Some wildlife trapping in New Mexico will be technically illegal as of April 1. But it will be up to the New Mexico Department of Game and Fish (NMDGF) to enforce the new state law, known as Roxy’s Law in memory of the dog who suffered a cruel death at the hands of a trapper. NMDGF, which opposed the passage of Roxy’s Law, “lost” the evidence needed to convict Roxy’s killer. There is no reason to think that the department is willing or able to enforce the new trapping restrictions.

As John Crenshaw acknowledged in his “My View” in the February 28 Santa Fe New Mexican, the public has come to realize that “the game department and commission form an exclusive hook ‘n bullet club.” The governor has the power to change the makeup of the State Game Commission, which is supposed to oversee NMDGF, by appointing commissioners representing the vast majority of New Mexicans who do not hunt or trap. Unfortunately, a few days after Crenshaw’s column was published, the governor decided to follow her predecessor’s example appointing a representative of the oil and gas industry to fill the commissioner position reserved for an environmentalist.

When the new game commissioner introduced herself to the State Game Commission, Crenshaw, who serves as president of the board of New Mexico Wildlife Federation, told the commission that his group welcomes her appointment. This should not be surprising from a group that traces its origins to Aldo Leopold, who worked to extirpate wolves and mountain lions from New Mexico. Only late in life did Leopold, in his autobiographical fantasy “Think Like a Mountain,” popularize the idea of ethical wildlife killing.

Although game departments have recently received record revenues from the Pittman-Robertson Wildlife Restoration Act, which taxes guns and ammunition purchased for any purpose, the departments still worry about their long-term funding as the popularity of hunting decreases.
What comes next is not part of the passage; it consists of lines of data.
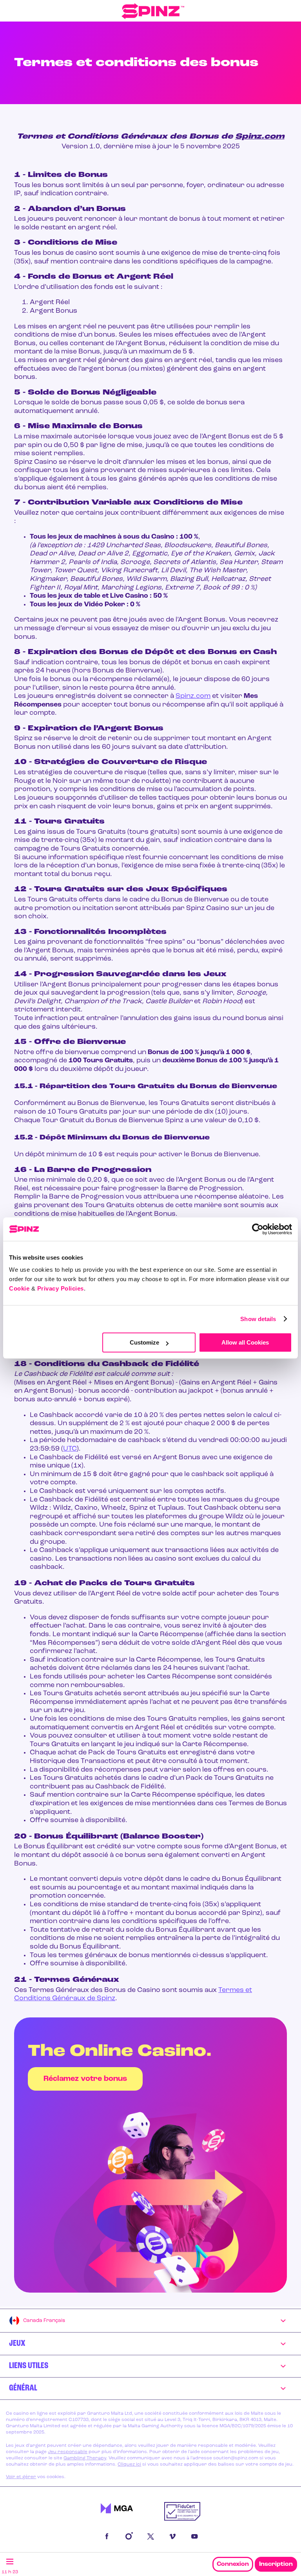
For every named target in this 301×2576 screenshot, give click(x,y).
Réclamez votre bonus (85, 2079)
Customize (144, 1342)
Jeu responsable (67, 2452)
In an effort to slow the decline in the number of hunters, game managers have portrayed hunters as conservationists.

New Mexico’s Senator Martin Heinrich has been working on a bipartisan federal bailout of state game departments. Heinrich’s RAWA, officially known as the ‘‘Recovering America’s Wildlife Act,” is more aptly described as “Replenishing America’s Wildlife Agencies.” RAWA would provide funding from federal taxpayers as well as matching funds from states. NMGDF Director Mike Sloane estimates that to qualify for federal funding, New Mexico would have to come up $9 million in state matching funds.

RAWA would allow state game departments to determine which threatened and endangered species deserve protection. The recent wolf killings in states in the Yellowstone region show what happens when state agencies are left in control of protecting wildlife.

The oil and gas industry pays a severance tax to the state to mitigate their damage to the environment. Money paid by hunters and trappers should also be regarded as a severance tax owed for reducing the value of a natural resource, not as a user fee entitling them to special privileges. There is no reason for taxpayers to subsidize a department which operates on behalf of hunters and trappers.

Wildlife populations are estimated to have declined by two-thirds since 1970. The climate crisis is well underway. But with a few exceptions such as Roxy’s law, state game laws have barely changed since they were established by Aldo Leopold’s Game Protective Association in the 1920s. The Game Department, which has no meaningful oversight, has little interest in protecting endangered species or wildlife in general. We need to replace the Game Department with a department interested in protecting wildlife. We need to abolish the Game Commission.